#### [WHAT THE EXERCISE ASKS]
Please rewrite the rows below, replacing every "Viewport" with "Window" and leaving everything else unchanged.

#### [GIVEN RECORDS]

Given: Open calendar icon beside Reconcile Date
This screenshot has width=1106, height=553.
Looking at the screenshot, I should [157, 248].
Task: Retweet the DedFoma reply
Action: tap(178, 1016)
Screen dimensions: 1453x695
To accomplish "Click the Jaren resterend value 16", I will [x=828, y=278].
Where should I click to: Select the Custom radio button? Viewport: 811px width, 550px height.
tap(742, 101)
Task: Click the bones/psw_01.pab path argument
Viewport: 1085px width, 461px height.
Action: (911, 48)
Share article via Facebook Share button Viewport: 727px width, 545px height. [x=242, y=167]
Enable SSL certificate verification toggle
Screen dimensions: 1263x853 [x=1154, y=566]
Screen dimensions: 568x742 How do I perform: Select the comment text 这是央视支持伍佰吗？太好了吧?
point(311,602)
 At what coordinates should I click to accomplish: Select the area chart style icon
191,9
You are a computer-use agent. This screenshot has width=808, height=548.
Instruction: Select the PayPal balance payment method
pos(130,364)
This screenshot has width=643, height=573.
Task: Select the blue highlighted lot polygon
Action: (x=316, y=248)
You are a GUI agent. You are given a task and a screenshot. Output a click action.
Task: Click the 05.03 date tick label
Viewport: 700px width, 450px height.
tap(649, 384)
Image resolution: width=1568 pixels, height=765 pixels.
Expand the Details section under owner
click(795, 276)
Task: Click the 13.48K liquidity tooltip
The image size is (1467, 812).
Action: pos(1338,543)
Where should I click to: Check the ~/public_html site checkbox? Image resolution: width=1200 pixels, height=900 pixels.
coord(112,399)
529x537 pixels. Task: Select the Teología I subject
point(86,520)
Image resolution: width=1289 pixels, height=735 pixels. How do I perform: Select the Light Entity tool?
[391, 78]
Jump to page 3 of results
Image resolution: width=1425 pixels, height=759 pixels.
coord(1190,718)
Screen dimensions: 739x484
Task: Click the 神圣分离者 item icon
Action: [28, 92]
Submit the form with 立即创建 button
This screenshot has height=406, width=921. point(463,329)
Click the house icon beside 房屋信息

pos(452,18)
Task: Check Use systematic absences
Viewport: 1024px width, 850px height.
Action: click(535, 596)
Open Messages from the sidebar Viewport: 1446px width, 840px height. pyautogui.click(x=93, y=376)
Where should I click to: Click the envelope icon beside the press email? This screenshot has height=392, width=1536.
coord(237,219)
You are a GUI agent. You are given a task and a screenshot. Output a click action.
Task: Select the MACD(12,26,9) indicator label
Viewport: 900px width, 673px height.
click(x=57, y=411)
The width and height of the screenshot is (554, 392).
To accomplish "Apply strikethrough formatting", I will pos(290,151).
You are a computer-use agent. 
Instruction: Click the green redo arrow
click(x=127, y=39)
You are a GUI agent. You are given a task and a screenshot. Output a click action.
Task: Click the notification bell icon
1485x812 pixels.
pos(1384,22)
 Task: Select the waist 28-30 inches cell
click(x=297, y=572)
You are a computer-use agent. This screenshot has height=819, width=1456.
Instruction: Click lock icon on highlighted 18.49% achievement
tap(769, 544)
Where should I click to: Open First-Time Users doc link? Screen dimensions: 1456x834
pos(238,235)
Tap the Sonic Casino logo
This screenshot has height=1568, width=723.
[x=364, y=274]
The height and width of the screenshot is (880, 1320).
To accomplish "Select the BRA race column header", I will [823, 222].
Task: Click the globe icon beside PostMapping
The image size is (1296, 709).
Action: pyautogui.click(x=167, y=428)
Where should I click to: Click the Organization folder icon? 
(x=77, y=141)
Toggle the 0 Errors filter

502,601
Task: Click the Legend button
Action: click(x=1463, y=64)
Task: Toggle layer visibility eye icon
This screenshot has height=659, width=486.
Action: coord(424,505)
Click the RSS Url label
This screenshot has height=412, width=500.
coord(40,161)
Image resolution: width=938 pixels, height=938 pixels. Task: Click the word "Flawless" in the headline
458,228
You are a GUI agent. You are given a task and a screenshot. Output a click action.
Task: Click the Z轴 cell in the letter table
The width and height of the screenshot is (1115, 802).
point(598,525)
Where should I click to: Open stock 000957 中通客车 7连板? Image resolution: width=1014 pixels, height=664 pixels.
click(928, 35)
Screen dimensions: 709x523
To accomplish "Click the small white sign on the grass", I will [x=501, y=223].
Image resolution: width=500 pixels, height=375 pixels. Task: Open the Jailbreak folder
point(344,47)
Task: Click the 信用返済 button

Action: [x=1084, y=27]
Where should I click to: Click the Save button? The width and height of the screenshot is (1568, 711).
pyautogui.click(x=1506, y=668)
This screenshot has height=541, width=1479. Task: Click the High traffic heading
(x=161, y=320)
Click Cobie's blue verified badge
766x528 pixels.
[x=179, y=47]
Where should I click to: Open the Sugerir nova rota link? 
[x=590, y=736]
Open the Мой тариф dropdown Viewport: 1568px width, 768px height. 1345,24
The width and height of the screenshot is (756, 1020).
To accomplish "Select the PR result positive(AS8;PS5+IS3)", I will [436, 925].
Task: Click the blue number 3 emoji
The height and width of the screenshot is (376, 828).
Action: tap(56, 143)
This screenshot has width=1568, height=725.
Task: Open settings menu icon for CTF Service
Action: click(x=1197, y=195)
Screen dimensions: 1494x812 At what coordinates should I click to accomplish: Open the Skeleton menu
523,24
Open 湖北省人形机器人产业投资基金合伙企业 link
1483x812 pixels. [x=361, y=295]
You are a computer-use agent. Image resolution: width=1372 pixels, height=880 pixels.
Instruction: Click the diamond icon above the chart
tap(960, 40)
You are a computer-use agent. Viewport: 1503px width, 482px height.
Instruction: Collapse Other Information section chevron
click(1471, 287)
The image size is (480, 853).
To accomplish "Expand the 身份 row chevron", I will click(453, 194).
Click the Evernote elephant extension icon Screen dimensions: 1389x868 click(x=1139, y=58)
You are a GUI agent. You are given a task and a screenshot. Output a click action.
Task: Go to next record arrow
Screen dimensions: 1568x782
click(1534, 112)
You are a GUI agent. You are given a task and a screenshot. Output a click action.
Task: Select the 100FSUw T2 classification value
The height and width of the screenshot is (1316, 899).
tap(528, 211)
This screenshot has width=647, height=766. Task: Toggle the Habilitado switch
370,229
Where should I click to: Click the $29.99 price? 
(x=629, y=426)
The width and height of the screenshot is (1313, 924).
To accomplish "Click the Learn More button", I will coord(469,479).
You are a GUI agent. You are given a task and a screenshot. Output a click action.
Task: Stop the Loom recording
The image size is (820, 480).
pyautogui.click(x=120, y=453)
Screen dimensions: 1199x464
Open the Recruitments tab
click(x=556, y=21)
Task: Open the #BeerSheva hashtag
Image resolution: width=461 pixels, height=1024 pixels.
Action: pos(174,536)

#### [ANSWER TO THE TASK]
Given: Open calendar icon beside Reconcile Date
This screenshot has width=1106, height=553.
Looking at the screenshot, I should [157, 248].
Task: Retweet the DedFoma reply
Action: tap(178, 1016)
Screen dimensions: 1453x695
To accomplish "Click the Jaren resterend value 16", I will [x=828, y=278].
Where should I click to: Select the Custom radio button? Window: 811px width, 550px height.
tap(742, 101)
Task: Click the bones/psw_01.pab path argument
Window: 1085px width, 461px height.
Action: (911, 48)
Share article via Facebook Share button Window: 727px width, 545px height. [x=242, y=167]
Enable SSL certificate verification toggle
Screen dimensions: 1263x853 [x=1154, y=566]
Screen dimensions: 568x742 How do I perform: Select the comment text 这是央视支持伍佰吗？太好了吧?
point(311,602)
 At what coordinates should I click to accomplish: Select the area chart style icon
191,9
You are a computer-use agent. This screenshot has width=808, height=548.
Instruction: Select the PayPal balance payment method
pos(130,364)
This screenshot has width=643, height=573.
Task: Select the blue highlighted lot polygon
Action: (x=316, y=248)
You are a GUI agent. You are given a task and a screenshot. Output a click action.
Task: Click the 05.03 date tick label
Window: 700px width, 450px height.
tap(649, 384)
Image resolution: width=1568 pixels, height=765 pixels.
Expand the Details section under owner
click(795, 276)
Task: Click the 13.48K liquidity tooltip
The image size is (1467, 812).
Action: pos(1338,543)
Where should I click to: Check the ~/public_html site checkbox? Image resolution: width=1200 pixels, height=900 pixels.
coord(112,399)
529x537 pixels. Task: Select the Teología I subject
point(86,520)
Image resolution: width=1289 pixels, height=735 pixels. How do I perform: Select the Light Entity tool?
[391, 78]
Jump to page 3 of results
Image resolution: width=1425 pixels, height=759 pixels.
coord(1190,718)
Screen dimensions: 739x484
Task: Click the 神圣分离者 item icon
Action: [28, 92]
Submit the form with 立即创建 button
This screenshot has height=406, width=921. point(463,329)
Click the house icon beside 房屋信息

pos(452,18)
Task: Check Use systematic absences
Window: 1024px width, 850px height.
Action: click(535, 596)
Open Messages from the sidebar Window: 1446px width, 840px height. pyautogui.click(x=93, y=376)
Where should I click to: Click the envelope icon beside the press email? This screenshot has height=392, width=1536.
coord(237,219)
You are a GUI agent. You are given a task and a screenshot. Output a click action.
Task: Select the MACD(12,26,9) indicator label
Window: 900px width, 673px height.
click(x=57, y=411)
The width and height of the screenshot is (554, 392).
To accomplish "Apply strikethrough formatting", I will pos(290,151).
You are a computer-use agent. 
Instruction: Click the green redo arrow
click(x=127, y=39)
You are a GUI agent. You are given a task and a screenshot. Output a click action.
Task: Click the notification bell icon
1485x812 pixels.
pos(1384,22)
 Task: Select the waist 28-30 inches cell
click(x=297, y=572)
You are a computer-use agent. This screenshot has height=819, width=1456.
Instruction: Click lock icon on highlighted 18.49% achievement
tap(769, 544)
Where should I click to: Open First-Time Users doc link? Screen dimensions: 1456x834
pos(238,235)
Tap the Sonic Casino logo
This screenshot has height=1568, width=723.
[x=364, y=274]
The height and width of the screenshot is (880, 1320).
To accomplish "Select the BRA race column header", I will [823, 222].
Task: Click the globe icon beside PostMapping
The image size is (1296, 709).
Action: pyautogui.click(x=167, y=428)
Where should I click to: Click the Organization folder icon? 
(x=77, y=141)
Toggle the 0 Errors filter

502,601
Task: Click the Legend button
Action: click(x=1463, y=64)
Task: Toggle layer visibility eye icon
This screenshot has height=659, width=486.
Action: coord(424,505)
Click the RSS Url label
This screenshot has height=412, width=500.
coord(40,161)
Image resolution: width=938 pixels, height=938 pixels. Task: Click the word "Flawless" in the headline
458,228
You are a GUI agent. You are given a task and a screenshot. Output a click action.
Task: Click the Z轴 cell in the letter table
The width and height of the screenshot is (1115, 802).
point(598,525)
Where should I click to: Open stock 000957 中通客车 7连板? Image resolution: width=1014 pixels, height=664 pixels.
click(928, 35)
Screen dimensions: 709x523
To accomplish "Click the small white sign on the grass", I will [x=501, y=223].
Image resolution: width=500 pixels, height=375 pixels. Task: Open the Jailbreak folder
point(344,47)
Task: Click the 信用返済 button

Action: [x=1084, y=27]
Where should I click to: Click the Save button? The width and height of the screenshot is (1568, 711).
pyautogui.click(x=1506, y=668)
This screenshot has height=541, width=1479. Task: Click the High traffic heading
(x=161, y=320)
Click Cobie's blue verified badge
766x528 pixels.
[x=179, y=47]
Where should I click to: Open the Sugerir nova rota link? 
[x=590, y=736]
Open the Мой тариф dropdown Window: 1568px width, 768px height. 1345,24
The width and height of the screenshot is (756, 1020).
To accomplish "Select the PR result positive(AS8;PS5+IS3)", I will [436, 925].
Task: Click the blue number 3 emoji
The height and width of the screenshot is (376, 828).
Action: tap(56, 143)
This screenshot has width=1568, height=725.
Task: Open settings menu icon for CTF Service
Action: click(x=1197, y=195)
Screen dimensions: 1494x812 At what coordinates should I click to accomplish: Open the Skeleton menu
523,24
Open 湖北省人形机器人产业投资基金合伙企业 link
1483x812 pixels. [x=361, y=295]
You are a computer-use agent. Image resolution: width=1372 pixels, height=880 pixels.
Instruction: Click the diamond icon above the chart
tap(960, 40)
You are a computer-use agent. Window: 1503px width, 482px height.
Instruction: Collapse Other Information section chevron
click(1471, 287)
The image size is (480, 853).
To accomplish "Expand the 身份 row chevron", I will click(453, 194).
Click the Evernote elephant extension icon Screen dimensions: 1389x868 click(x=1139, y=58)
You are a GUI agent. You are given a task and a screenshot. Output a click action.
Task: Go to next record arrow
Screen dimensions: 1568x782
click(1534, 112)
You are a GUI agent. You are given a task and a screenshot. Output a click action.
Task: Select the 100FSUw T2 classification value
The height and width of the screenshot is (1316, 899).
tap(528, 211)
This screenshot has width=647, height=766. Task: Toggle the Habilitado switch
370,229
Where should I click to: Click the $29.99 price? 
(x=629, y=426)
The width and height of the screenshot is (1313, 924).
To accomplish "Click the Learn More button", I will coord(469,479).
You are a GUI agent. You are given a task and a screenshot. Output a click action.
Task: Stop the Loom recording
The image size is (820, 480).
pyautogui.click(x=120, y=453)
Screen dimensions: 1199x464
Open the Recruitments tab
click(x=556, y=21)
Task: Open the #BeerSheva hashtag
Image resolution: width=461 pixels, height=1024 pixels.
Action: pos(174,536)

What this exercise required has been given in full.